Head over to Louisiana for some more birding action. St. Francisville, LA has been host to the Audubon Country Bird Fest the end of March. They took off for 2010 but promise to be back in 2011. Their website is www.audubonbirdfest.com. Stay in touch for this year’s dates and events.
April 15 to 17th you can join in the events at the Great Louisiana Birdfest. It features tours, night birding, a photo workshop, socials and other field trips. Seems to me it’s a premier festival; you might see me there. Information is a click away at www.northlakenature.org.
The Grand Isle Migratory Bird Fest is scheduled for the weekend of April 15. There are plenty of family activities, workshops, and field trips. They’ll have bird banding, a class on binoculars and spotting scopes, a trip to the butterfly dome and an art exhibit. There’s more but I’ll let you check it out at http://www.btnep.org/subsites/grandisle/grandislehome.aspx. And in the Fall in Louisiana, you’ll find Hummingbird and Butterfly Festivals in Folsom and Lafayette.
Mississippi is home to the Mississippi Sandhill Crane NWR. In the past the NWR has hosted a Crane Fest in May but I didn’t see it listed this year. See if you can do a little hunting for this one and let me know. I’d hate to know there is not a birding fest in coastal Mississippi. It’s so beautiful there. There is a Pascagoula River Nature Fest which has a tour of the White Ibis and Heron Rookery on Tuesday, April 12th from 9am to noon.

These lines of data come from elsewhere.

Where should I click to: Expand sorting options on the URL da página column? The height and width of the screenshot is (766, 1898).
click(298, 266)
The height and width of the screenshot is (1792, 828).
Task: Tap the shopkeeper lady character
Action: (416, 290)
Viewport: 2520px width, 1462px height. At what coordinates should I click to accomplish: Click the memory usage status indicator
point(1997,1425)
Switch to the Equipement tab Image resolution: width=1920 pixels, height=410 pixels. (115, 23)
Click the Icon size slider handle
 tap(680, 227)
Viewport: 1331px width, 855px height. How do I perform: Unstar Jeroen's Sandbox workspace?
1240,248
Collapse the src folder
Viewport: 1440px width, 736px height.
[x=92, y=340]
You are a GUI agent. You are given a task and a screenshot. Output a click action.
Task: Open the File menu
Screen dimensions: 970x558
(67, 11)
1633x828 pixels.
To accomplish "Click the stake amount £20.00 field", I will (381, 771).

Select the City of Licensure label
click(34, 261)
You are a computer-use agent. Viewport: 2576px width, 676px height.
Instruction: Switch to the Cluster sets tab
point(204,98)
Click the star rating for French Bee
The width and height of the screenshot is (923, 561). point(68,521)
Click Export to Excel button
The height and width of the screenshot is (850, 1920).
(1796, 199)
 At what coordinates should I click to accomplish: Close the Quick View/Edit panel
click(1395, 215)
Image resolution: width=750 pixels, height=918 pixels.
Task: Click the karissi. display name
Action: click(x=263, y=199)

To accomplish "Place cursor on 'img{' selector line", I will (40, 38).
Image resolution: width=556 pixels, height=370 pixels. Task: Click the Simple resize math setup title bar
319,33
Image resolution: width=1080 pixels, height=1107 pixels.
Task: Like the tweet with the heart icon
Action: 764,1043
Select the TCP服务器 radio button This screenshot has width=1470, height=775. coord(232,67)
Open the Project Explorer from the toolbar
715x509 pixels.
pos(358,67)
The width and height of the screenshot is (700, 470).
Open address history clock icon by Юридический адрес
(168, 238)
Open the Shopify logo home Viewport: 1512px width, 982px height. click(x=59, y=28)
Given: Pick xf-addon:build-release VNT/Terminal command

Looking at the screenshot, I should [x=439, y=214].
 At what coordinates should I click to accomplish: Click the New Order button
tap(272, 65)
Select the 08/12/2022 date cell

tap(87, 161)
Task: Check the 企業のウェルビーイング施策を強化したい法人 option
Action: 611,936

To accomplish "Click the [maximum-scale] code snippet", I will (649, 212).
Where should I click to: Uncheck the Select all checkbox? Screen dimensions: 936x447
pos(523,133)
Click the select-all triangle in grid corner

This Rookery is believed to be the largest colonial nesting site in Mississippi. You’ll have to call for a reservation and seating is limited. That number is 228.475.0825.
Alabama has it’s Coastal Bird Fest in October, however, the state is host to other events in the Spring. Among these are the bird banding at Ft. Morgan. This year it is scheduled from April 2-14. There are usually two locations for banding at this site. It’s lots of fun. Last Fall, I was able to hold a bird and release it after it was banded; so sweet. If you get the opportunity to go, please do so. Then head to the beach. Just outside the entrance to Ft. Morgan is a road to the beach. It’s a little rickety; try to keep two wheels on the asphalt and you’ll be fine. There are a ton of other entrances to the beach and of course, there’s Gulf Shores. The beach is beautiful there.
Now, for Florida. This state is so large and filled with coast that it’s going to be hard to list all the festivals that take place there in my little blog. So, I’m going to point you to a website that lists them. I really don’t know if it lists them all but it’s good place to start for your birding activities this spring. http://www.nsis.org/bird/news/annualevents.html.
Don’t forget your birding trail maps and guides in each state. If you’re driving, you can usually get a copy at each state’s Welcome Centers along the interstate. In TX it’s called the Great Texas Coastal Birding Trail, Louisiana calls theirs America’s Wetland Birding Trail. You’ll also find the Mississippi Coastal Birding Trail, Alabama Gulf Coast Birding Trail, and the Great Florida Birding Trail which is so extensive it’s available in regional maps. You can find information about them all on the internet; but if you don’t travel with an iPad you’ll want to stop and pick up these maps.
International Migratory Bird Day is always the second weekend in May. This is a day to celebrate, well, bird migration! Bird Day is celebrated in Canada, the United States, Mexico, Central and South American and the Caribbean. There is so much information about it you should just go to the website: www.birdday.org.